INSTRUCTIONS FOR THE TASK:
Using the paper summary below, explain in one to three sentences what allows information to flow between segments of the input sequence.

DOCUMENT TEXT:
━━━━━━━━━━━━━━━━━━━━━━━━━━━━━━

Arxiv URL: https://arxiv.org/abs/2304.11062v1
Authors: Aydar Bulatov, Yuri Kuratov, Mikhail S. Burtsev
The paper presents a method to extend the context length of BERT, a Transformer-based model in natural language processing, by incorporating token-based memory storage and segment-level recurrence with recurrent memory (RMT). The method enables the model to store task-specific information across up to 2 million tokens, significantly exceeding the largest input size reported for transformer models. The paper also demonstrates the effectiveness of the approach in enhancing long-term dependency handling in natural language understanding and generation tasks as well as enabling large-scale context processing for memory-intensive applications.
Key Insights & Learnings:
- The method enables BERT to store task-specific information across up to 2 million tokens, significantly exceeding the largest input size reported for transformer models.
- The method maintains the base model's memory size at 3.6 GB in the experiments.
- The method allows for the storage and processing of both local and global information and enables information flow between segments of the input sequence through the use of recurrence.
- The method scales linearly for any model size if the segment length is fixed.
- The method can reduce the number of FLOPs by up to ×295 times for sequences with more than one segment.
Terms Mentioned: Transformer, BERT, Recurrent Memory Transformer, natural language processing, memory storage, segment-level recurrence, FLOPs
Technologies / Libraries Mentioned: HuggingFace Transformers

━━━━━━━━━━━━━━━━━━━━━━━━━━━━━━

RECORD LIST:

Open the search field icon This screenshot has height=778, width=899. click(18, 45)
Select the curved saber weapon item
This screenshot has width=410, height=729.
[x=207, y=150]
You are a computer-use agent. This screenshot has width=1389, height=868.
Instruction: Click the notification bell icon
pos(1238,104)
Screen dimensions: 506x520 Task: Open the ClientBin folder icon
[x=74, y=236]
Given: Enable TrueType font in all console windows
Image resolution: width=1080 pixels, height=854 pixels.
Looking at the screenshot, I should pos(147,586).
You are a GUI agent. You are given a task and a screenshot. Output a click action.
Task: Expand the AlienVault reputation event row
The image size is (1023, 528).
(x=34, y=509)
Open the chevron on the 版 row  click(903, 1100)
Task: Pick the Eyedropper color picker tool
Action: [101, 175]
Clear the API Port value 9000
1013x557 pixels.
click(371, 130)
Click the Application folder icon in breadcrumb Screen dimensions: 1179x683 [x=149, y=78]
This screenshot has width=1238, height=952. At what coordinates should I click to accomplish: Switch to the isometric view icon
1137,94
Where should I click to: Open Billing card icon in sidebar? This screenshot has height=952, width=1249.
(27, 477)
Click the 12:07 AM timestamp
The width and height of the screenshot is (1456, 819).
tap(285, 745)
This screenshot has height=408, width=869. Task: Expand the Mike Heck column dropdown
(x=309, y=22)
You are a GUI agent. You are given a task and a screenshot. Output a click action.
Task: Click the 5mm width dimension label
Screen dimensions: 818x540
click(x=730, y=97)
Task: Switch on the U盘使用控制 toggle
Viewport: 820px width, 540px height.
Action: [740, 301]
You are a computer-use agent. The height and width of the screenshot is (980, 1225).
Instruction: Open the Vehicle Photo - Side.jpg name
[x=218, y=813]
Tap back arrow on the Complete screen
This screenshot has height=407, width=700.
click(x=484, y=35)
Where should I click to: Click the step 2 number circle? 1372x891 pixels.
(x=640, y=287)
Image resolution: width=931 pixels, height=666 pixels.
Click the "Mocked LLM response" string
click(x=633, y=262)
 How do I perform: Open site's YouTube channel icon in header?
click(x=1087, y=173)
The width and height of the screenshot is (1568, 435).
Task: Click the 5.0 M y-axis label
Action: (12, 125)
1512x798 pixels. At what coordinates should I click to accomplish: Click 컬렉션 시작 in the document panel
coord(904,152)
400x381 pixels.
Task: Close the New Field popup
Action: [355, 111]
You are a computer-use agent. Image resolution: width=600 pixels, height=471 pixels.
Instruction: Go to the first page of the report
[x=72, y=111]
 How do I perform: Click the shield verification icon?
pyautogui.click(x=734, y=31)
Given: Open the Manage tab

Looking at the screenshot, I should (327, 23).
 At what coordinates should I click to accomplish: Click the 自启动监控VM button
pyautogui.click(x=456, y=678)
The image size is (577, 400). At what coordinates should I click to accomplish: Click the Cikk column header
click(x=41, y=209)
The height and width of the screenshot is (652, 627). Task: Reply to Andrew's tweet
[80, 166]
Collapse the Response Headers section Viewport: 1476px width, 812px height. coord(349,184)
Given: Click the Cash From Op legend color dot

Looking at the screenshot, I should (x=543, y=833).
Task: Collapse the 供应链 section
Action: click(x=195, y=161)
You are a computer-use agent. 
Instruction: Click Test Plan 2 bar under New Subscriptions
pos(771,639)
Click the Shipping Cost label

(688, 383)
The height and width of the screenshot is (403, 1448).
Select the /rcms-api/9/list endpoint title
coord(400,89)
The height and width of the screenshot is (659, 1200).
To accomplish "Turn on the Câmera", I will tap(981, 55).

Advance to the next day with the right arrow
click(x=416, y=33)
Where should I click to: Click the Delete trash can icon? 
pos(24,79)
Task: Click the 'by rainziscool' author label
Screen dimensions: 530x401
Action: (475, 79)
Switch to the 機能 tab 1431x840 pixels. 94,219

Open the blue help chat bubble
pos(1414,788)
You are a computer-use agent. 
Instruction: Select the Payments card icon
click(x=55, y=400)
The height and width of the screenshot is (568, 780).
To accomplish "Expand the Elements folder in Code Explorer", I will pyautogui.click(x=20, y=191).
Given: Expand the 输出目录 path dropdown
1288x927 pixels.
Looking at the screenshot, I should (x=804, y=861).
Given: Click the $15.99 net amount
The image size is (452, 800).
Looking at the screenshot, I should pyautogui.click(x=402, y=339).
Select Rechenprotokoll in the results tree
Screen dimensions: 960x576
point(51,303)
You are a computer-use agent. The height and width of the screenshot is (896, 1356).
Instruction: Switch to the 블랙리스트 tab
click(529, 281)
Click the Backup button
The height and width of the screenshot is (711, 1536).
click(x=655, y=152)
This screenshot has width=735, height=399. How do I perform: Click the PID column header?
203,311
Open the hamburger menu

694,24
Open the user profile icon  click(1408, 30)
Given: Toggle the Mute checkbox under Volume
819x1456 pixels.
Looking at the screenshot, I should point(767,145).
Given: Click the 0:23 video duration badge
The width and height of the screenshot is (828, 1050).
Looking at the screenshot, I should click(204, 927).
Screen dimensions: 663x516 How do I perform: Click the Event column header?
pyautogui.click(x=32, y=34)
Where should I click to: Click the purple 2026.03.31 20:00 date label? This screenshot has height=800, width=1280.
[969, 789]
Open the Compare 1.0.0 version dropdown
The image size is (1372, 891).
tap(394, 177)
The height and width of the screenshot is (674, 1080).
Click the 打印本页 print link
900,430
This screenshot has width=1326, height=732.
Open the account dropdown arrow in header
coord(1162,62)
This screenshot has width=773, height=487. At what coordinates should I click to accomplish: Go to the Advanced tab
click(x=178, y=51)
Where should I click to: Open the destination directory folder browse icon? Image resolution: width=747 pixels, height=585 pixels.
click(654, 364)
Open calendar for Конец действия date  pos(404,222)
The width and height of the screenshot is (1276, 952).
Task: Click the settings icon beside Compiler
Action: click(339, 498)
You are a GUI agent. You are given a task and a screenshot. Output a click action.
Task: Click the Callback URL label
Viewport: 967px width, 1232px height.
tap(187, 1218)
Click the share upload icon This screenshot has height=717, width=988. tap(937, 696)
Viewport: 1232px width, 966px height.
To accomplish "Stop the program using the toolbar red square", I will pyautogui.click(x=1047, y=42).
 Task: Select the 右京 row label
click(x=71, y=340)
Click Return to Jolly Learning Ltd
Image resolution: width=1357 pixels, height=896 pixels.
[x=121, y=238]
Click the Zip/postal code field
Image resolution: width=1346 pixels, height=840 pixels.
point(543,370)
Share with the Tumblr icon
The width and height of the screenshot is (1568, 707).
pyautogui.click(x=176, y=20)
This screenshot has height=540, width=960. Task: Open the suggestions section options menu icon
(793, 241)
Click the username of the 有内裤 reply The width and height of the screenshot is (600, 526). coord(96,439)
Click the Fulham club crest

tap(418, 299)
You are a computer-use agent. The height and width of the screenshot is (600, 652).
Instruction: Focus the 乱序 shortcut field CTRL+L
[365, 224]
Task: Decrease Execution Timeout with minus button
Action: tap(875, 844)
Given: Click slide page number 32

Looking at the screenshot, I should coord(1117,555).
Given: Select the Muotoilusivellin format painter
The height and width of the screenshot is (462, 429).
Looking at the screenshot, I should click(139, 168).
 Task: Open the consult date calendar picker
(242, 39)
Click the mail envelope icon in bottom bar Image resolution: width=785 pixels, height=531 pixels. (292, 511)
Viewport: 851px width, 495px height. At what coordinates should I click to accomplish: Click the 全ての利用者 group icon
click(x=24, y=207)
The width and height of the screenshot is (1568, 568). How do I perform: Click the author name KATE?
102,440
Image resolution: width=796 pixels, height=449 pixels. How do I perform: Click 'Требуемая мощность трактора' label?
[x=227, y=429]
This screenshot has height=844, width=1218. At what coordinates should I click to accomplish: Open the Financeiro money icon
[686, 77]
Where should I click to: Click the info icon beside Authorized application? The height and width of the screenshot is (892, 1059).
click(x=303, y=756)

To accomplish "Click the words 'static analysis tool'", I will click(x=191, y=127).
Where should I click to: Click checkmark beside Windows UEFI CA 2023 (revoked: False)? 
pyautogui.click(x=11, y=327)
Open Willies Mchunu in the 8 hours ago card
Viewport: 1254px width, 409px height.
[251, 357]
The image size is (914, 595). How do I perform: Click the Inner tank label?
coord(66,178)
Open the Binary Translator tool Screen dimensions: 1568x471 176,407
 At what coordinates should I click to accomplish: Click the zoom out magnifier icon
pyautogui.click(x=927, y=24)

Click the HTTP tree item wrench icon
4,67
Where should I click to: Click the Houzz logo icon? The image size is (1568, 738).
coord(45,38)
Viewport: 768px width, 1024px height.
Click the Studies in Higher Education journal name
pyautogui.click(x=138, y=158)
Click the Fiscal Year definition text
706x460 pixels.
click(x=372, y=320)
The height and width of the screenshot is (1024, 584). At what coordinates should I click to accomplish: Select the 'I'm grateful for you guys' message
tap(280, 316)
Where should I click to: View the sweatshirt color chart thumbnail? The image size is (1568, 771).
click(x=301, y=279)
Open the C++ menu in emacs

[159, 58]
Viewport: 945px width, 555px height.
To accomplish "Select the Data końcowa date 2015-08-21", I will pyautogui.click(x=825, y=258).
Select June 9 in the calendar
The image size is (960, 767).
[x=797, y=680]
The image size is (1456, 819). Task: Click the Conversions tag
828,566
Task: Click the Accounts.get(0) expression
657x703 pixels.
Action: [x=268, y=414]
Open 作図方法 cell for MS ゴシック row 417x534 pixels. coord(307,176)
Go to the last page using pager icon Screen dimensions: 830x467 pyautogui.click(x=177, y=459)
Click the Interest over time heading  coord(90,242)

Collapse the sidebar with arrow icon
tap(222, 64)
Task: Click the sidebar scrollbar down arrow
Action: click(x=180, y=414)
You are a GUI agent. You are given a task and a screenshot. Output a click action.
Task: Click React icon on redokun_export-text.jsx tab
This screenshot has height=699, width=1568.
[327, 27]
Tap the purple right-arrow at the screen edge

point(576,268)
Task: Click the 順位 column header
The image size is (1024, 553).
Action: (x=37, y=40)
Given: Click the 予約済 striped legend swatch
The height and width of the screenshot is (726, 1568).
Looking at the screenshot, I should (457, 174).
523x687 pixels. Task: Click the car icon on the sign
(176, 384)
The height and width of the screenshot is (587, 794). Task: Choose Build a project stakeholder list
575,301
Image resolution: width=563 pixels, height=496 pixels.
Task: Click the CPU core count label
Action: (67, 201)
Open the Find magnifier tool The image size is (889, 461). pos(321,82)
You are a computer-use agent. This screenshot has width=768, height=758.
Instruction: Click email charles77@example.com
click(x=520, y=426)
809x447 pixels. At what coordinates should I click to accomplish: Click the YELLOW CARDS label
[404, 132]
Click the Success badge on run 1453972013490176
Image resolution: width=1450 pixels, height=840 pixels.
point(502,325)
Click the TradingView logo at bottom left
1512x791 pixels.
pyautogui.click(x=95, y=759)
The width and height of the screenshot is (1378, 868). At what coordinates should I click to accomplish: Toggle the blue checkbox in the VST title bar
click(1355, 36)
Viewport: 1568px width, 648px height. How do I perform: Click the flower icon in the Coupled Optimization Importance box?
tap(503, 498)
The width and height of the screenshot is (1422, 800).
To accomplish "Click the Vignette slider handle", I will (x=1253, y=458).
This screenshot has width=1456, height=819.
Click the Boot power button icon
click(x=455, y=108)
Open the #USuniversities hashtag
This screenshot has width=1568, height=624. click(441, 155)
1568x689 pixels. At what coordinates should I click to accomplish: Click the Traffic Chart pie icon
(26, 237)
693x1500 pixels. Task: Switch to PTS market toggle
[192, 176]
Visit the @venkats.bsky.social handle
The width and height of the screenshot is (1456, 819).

━━━━━━━━━━━━━━━━━━━━━━━━━━━━━━

RESULT:
The method relies on recurrence to carry information between segments. It pairs token-based memory storage with segment-level recurrence with recurrent memory (RMT), and this memory lets the model store and process both local and global information.